(What is needed): Repeat the data that follows, keeping every character intact.

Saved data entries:
= = =

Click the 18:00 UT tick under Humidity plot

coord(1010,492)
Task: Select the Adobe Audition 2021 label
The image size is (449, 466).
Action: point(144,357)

= = =

(Problem solution):
Click the 18:00 UT tick under Humidity plot

coord(1010,492)
Task: Select the Adobe Audition 2021 label
The image size is (449, 466).
Action: point(144,357)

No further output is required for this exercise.